So some New York vignettes. – My room was on the 50th floor of the Millennium Hilton Hotel right opposite where the World Trade Centre buildings stood. This area is a building site, with almost round the clock, construction. I started in a room on the 34th floor facing the centre, due to the noise moved up and to the other side of the building. The view was spectacular, Brooklyn Bridge with its tracery of girders, perhaps a mile away, the traffic dominated by the flashes of yellow New York cabs. The Hudson river with bustling boats taking tourists up and down. In the distance Central Park a green oasis in the high rises. And despite being on the 50th floor it was still noisy: sirens, jack hammers, trucks and a throb of people.

At Penn Station I went to buy a book I have wanted to read. There in the bookshop was a stand of Oxford University Press Very Short Introductions. Yes, the VSI on HIV/AIDS was among them, and I had to tell the storekeeper that it was mine. What a nice moment!! When I see it on the stand at Schipol Airport I will know it has made it.
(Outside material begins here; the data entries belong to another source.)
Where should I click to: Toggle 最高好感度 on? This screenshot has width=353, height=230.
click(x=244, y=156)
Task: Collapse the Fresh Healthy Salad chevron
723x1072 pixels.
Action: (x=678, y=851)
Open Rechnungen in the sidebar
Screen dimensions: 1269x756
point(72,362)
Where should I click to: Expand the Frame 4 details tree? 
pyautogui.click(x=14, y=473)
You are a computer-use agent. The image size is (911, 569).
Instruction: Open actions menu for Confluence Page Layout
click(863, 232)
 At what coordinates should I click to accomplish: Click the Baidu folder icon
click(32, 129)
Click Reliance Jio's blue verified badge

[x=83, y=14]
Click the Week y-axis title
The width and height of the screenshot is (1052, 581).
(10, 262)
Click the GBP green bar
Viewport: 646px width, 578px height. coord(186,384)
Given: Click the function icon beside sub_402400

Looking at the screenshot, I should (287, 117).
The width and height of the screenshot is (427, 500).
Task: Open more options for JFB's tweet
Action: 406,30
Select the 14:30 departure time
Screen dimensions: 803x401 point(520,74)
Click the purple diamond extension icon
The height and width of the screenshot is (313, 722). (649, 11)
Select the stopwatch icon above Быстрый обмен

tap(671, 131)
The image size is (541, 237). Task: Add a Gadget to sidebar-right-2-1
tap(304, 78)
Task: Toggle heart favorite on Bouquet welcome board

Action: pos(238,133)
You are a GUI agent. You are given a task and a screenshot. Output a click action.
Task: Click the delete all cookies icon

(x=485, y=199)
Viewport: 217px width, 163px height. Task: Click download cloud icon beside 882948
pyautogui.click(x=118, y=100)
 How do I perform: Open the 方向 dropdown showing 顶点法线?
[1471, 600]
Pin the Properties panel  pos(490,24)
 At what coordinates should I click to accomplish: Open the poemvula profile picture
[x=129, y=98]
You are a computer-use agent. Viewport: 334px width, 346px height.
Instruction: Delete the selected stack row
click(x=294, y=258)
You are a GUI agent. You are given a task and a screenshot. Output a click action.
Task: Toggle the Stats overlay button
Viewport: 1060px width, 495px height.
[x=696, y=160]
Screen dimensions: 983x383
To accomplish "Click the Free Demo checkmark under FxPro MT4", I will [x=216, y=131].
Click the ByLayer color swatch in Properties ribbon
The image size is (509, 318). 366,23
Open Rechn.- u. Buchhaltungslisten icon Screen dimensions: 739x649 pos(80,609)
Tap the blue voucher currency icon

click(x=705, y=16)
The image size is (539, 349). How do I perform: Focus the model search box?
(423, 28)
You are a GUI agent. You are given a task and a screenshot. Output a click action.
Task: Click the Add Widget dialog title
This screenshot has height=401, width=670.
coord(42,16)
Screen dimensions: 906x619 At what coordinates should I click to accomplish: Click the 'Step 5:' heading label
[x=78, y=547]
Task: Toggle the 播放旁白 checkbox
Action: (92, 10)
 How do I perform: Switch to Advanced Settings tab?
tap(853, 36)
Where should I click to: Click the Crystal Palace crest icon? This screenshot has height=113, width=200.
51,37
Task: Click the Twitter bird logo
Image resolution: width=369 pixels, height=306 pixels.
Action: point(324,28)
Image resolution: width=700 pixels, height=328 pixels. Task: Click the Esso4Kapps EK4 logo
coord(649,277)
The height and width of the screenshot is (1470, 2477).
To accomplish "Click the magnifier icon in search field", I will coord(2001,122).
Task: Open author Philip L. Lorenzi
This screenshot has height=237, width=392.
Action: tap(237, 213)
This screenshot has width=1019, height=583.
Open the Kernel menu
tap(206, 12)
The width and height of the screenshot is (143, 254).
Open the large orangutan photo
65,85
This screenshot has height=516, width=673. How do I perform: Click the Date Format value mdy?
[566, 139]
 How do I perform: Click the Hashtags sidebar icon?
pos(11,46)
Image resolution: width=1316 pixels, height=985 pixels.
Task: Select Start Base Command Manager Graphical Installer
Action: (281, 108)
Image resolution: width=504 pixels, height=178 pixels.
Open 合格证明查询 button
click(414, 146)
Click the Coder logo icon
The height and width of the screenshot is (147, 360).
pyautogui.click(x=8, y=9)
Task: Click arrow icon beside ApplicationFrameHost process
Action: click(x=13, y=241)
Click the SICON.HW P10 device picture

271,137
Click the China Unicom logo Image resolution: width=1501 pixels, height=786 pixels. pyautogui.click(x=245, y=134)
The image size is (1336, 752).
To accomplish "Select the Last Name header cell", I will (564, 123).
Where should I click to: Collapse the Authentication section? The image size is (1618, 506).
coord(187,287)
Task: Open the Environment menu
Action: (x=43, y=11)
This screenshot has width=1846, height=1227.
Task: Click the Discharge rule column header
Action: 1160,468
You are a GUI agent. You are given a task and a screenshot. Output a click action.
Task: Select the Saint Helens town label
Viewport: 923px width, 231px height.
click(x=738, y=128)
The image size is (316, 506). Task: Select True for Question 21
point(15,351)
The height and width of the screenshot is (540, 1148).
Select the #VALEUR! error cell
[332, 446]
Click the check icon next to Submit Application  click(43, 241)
I went out with friends most evenings. On the Saturday we had a pizza and then went to a piano bar called Marie’s Crisis Centre in the East Village. The idea (I learnt) is that the piano player beats out music and people stand round and sing. It was great. The music tended towards Mary Poppins, My Fair Lady and old musicals. I had not realised it was a mainly gay crowd until I noticed that there were very few women and many of the men had their arms round each other.
The cab driver who took me back to the hotel one evening was Irish New York. He travels back to Ireland every two years with an organisation called ‘Sons of Cork’. His father was the last official New York cobblestone layer! He was a fireman and was one of the people called down on 9/11. This brought home to me how traumatic the event was for many people, and of course so many firemen lost their lives.

Walking back to the hotel I asked directions to the World Trade Centre because I can’t bring myself to call it ‘Ground Zero’. The hawker looked at me with disgust a pity and said. “It is not there any more”. So there!
The sunshine was amazing and it is perhaps the New York of streets in shadow that is the most evocative. The hotel was in the financial district. One evening I walked past the stock exchange, but in the side streets though were small shops and union offices. A city of contrast!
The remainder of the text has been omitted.